1

I want to split my sentence using whitespace as my delimiter except for escaped whitespaces. Using boost::split and regex, how can I split it? If not possible, how else?

Example:

std::string sentence = "My dog Fluffy\\ Cake likes to jump";

Result:
My
dog
Fluffy\ Cake
likes
to
jump

AppleJuice
  • 13
  • 4

1 Answers1

3

Three implementations:

  1. With Boost Spirit
  2. With Boost Regex
  3. Handwritten parser

With Boost Spirit

Here's how I'd do this with Boost Spirit. This might seem overkill, but experience teaches me that once you're splitting input text you will likely require more parsing logic.

Boost Spirit shines when you scale from "just splitting tokens" to a real grammar with production rules.

Live On Coliru

#include <boost/spirit/include/qi.hpp>
namespace qi = boost::spirit::qi;

int main() {
    std::string const sentence = "My dog Fluffy\\ Cake likes to jump";
    using It = std::string::const_iterator;
    It f = sentence.begin(), l = sentence.end();

    std::vector<std::string> words;

    bool ok = qi::phrase_parse(f, l,
            *qi::lexeme [ +('\\' >> qi::char_ | qi::graph) ], // words
            qi::space - "\\ ", // skipper
            words);

    if (ok) {
        std::cout << "Parsed:\n";
        for (auto& w : words)

_ _ _ _ _ _ _

Translate this sentence from the forum thread above on splitting a string at unescaped whitespace into Spanish: "This might seem overkill, but experience teaches me that once you're splitting input text you will likely require more parsing logic."

_ _ _ _ _ _ _

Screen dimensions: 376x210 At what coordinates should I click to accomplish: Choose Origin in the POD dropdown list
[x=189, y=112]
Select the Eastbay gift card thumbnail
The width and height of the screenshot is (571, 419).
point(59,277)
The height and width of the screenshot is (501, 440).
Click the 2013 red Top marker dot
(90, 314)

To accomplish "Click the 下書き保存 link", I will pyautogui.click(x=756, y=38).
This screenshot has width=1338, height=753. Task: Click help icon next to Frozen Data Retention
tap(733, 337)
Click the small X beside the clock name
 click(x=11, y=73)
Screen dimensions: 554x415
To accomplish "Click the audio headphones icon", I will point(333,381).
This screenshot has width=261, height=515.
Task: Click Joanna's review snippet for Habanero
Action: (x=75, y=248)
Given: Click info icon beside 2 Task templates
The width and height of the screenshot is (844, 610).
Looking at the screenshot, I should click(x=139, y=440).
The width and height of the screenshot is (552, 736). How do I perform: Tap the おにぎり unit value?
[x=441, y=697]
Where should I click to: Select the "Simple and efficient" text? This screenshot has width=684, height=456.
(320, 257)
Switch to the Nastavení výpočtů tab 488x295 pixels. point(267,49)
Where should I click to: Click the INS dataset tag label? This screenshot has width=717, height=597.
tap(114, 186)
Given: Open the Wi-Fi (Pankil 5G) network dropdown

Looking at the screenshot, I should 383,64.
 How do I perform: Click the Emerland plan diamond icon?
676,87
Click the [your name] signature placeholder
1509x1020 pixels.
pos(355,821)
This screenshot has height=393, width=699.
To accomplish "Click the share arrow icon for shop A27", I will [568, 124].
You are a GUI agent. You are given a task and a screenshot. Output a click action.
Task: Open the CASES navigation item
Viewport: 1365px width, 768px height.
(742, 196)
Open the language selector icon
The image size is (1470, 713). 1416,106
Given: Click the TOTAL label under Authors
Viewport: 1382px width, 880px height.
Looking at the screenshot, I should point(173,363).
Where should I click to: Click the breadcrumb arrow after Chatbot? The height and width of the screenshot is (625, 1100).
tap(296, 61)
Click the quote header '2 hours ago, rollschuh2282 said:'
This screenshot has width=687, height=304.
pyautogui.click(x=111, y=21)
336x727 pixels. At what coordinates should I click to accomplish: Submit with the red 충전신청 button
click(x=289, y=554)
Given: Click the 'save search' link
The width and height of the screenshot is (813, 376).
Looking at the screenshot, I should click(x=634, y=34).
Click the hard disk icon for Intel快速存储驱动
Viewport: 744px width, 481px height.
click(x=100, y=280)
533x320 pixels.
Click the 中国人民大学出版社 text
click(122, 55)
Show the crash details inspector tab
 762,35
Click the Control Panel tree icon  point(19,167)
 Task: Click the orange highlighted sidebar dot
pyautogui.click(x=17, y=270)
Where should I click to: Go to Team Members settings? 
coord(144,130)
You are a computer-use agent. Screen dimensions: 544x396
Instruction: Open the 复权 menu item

_ _ _ _ _ _ _

TASK RESPONSE
Esto podría parecer excesivo, pero la experiencia me enseña que, una vez que divides el texto de entrada, probablemente necesitarás más lógica de análisis.